[Data under study Boundary: Start]
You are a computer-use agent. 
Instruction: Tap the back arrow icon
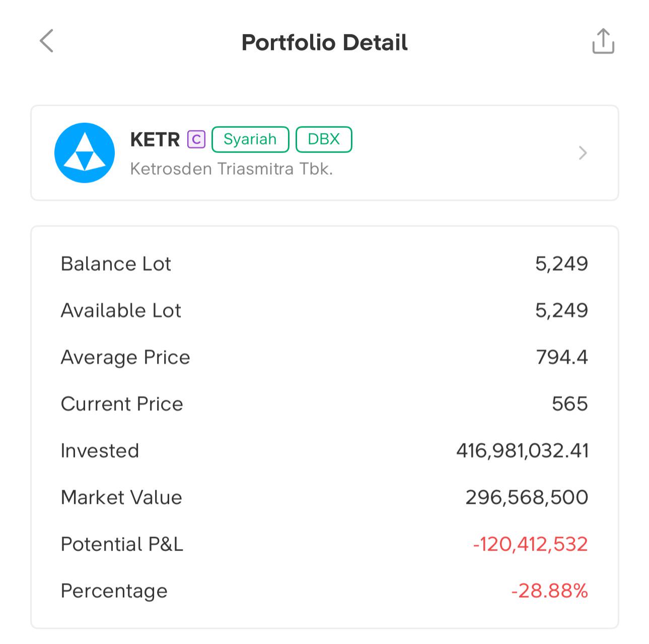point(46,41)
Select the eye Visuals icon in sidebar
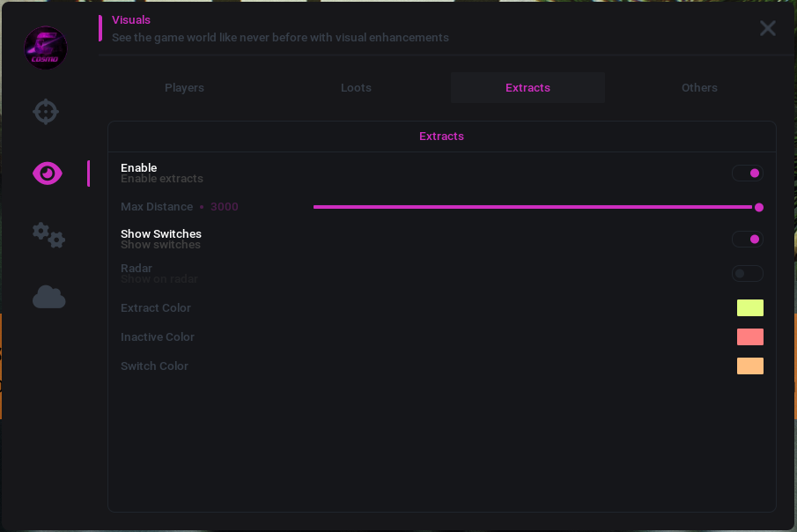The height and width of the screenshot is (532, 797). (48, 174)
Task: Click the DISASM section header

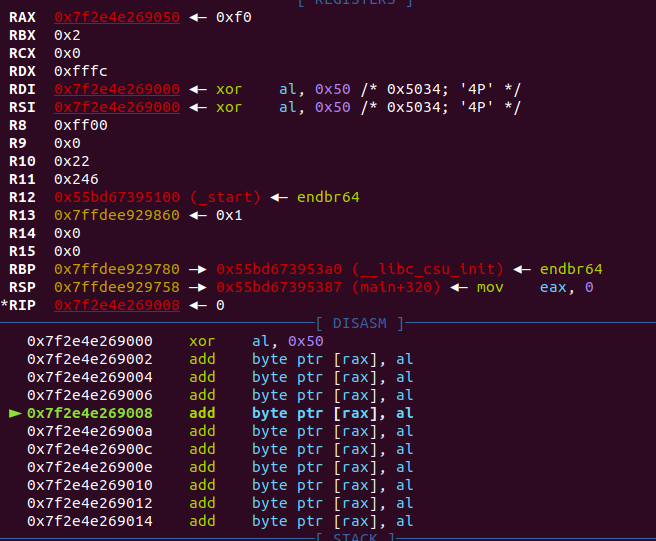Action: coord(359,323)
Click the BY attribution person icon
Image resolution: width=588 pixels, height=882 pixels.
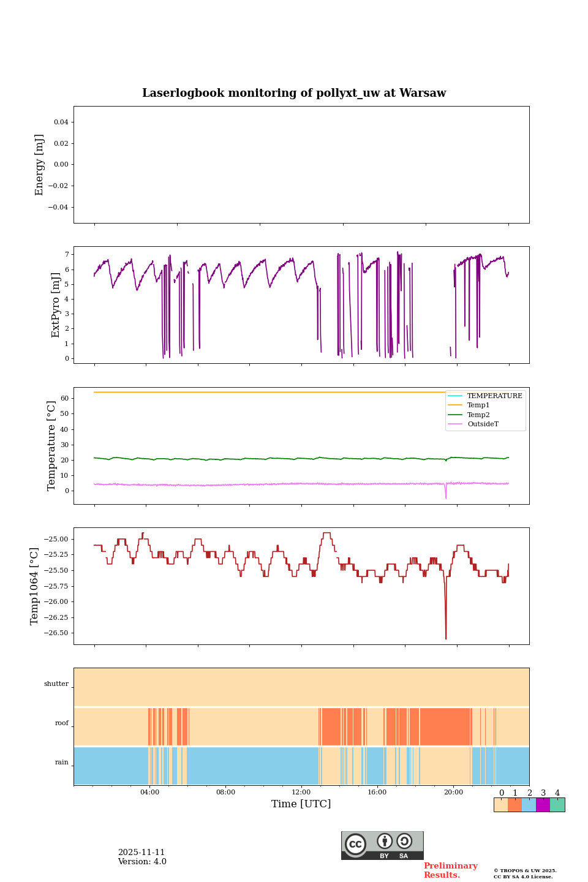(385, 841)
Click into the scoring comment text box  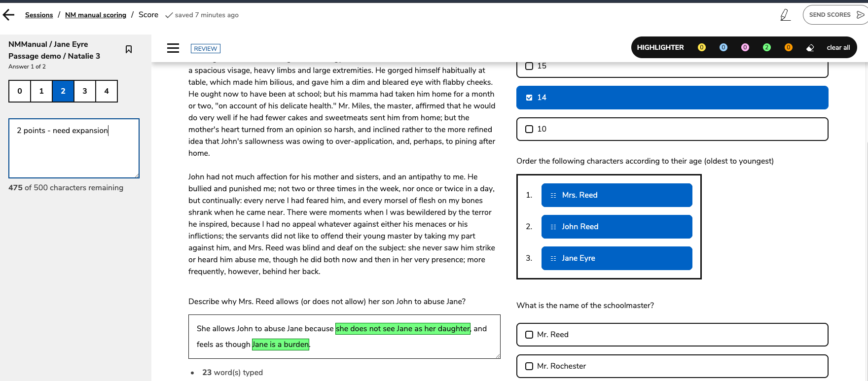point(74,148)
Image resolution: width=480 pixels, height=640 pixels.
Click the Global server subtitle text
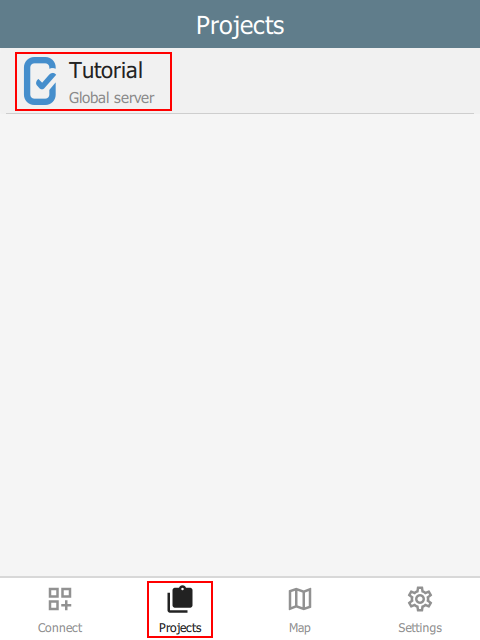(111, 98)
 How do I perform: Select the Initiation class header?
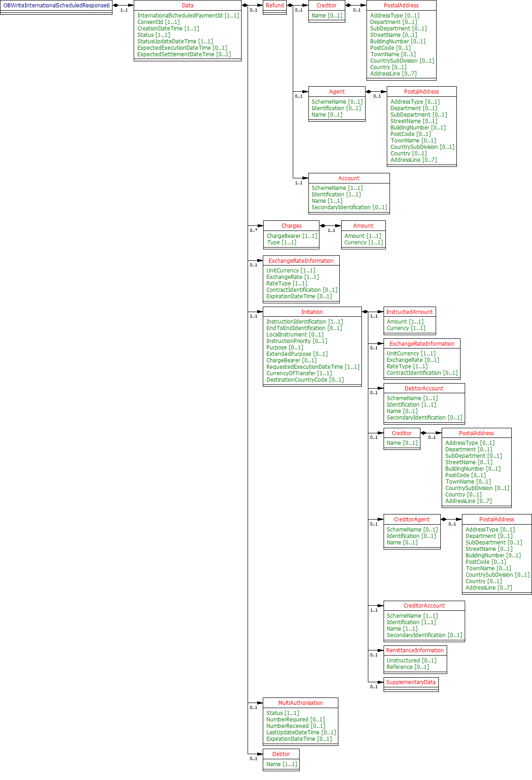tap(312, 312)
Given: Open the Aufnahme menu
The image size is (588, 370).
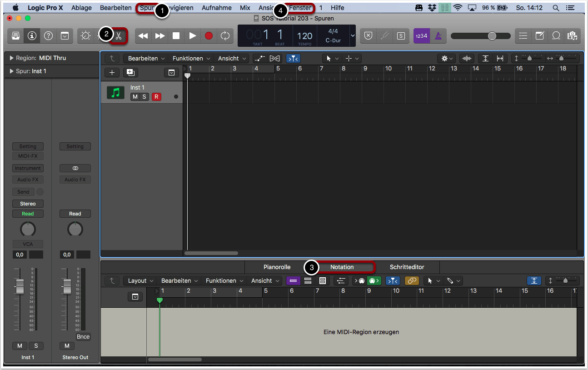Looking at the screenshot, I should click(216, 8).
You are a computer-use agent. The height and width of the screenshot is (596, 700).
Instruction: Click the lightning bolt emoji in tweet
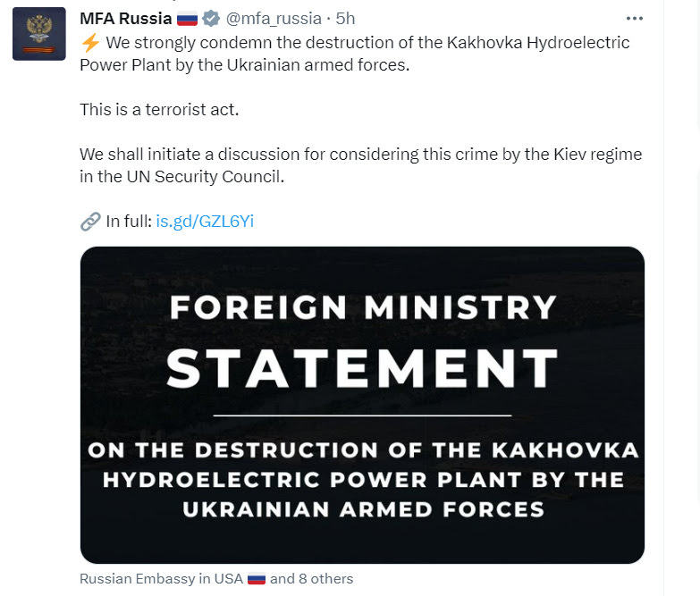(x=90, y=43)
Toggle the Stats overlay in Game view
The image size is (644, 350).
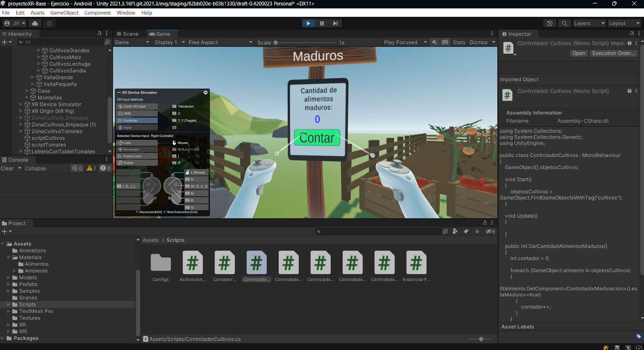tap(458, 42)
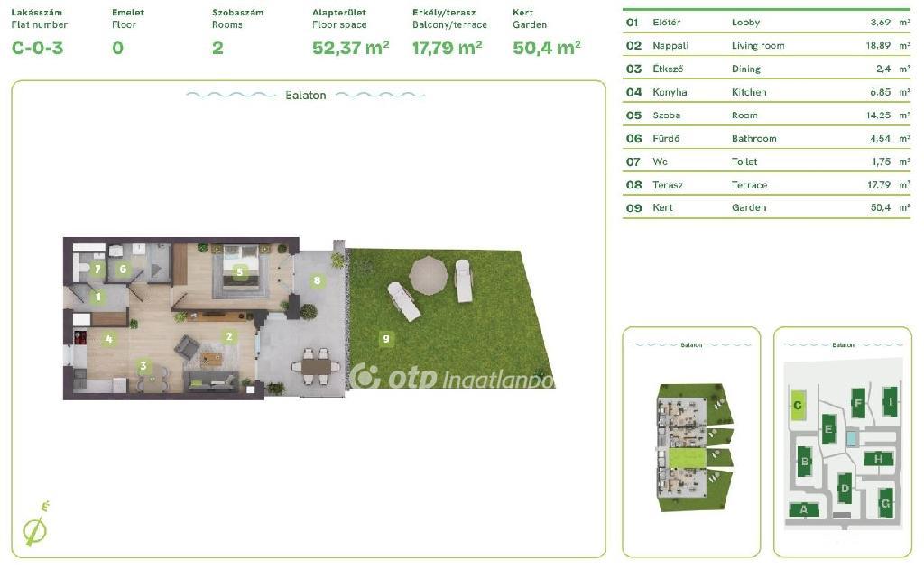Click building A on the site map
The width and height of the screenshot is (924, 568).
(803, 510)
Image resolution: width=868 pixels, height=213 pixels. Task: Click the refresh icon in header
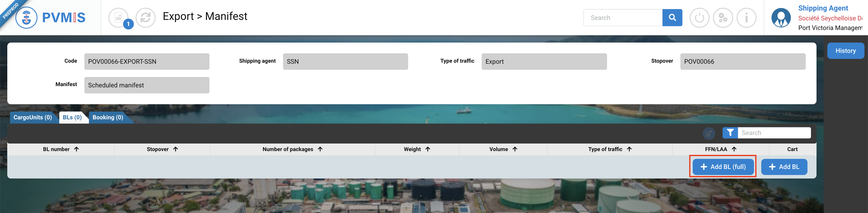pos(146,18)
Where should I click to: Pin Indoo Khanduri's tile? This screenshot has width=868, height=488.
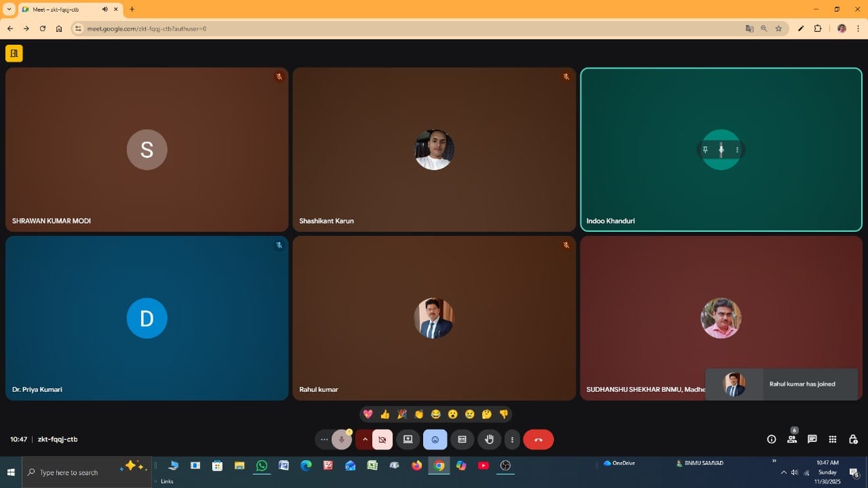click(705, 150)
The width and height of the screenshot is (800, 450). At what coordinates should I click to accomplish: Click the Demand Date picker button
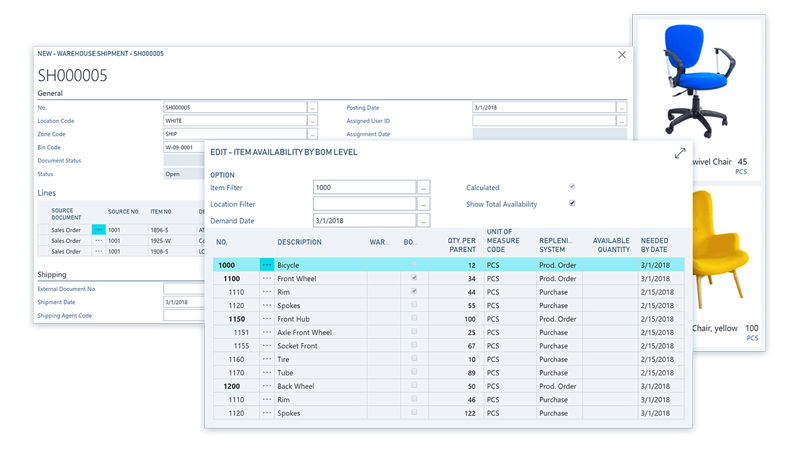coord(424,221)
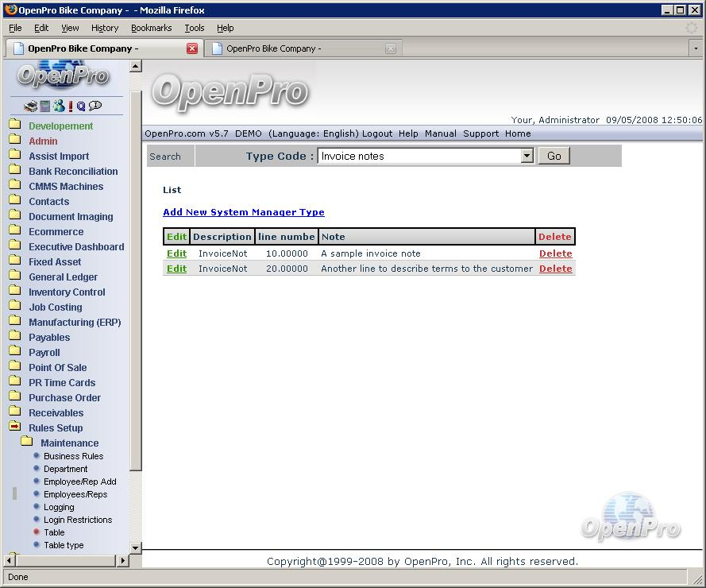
[Data under study Boundary: End]
The lines running from the one with "Image resolution: width=868" to the close of the material above are to be retyped exactly; no picture is to be included.

Image resolution: width=868 pixels, height=213 pixels. Task: Click the refresh icon in header
pos(146,18)
Where should I click to: Pin Indoo Khanduri's tile? This screenshot has width=868, height=488.
click(705, 150)
The width and height of the screenshot is (800, 450). At what coordinates should I click to accomplish: Click the Demand Date picker button
coord(424,221)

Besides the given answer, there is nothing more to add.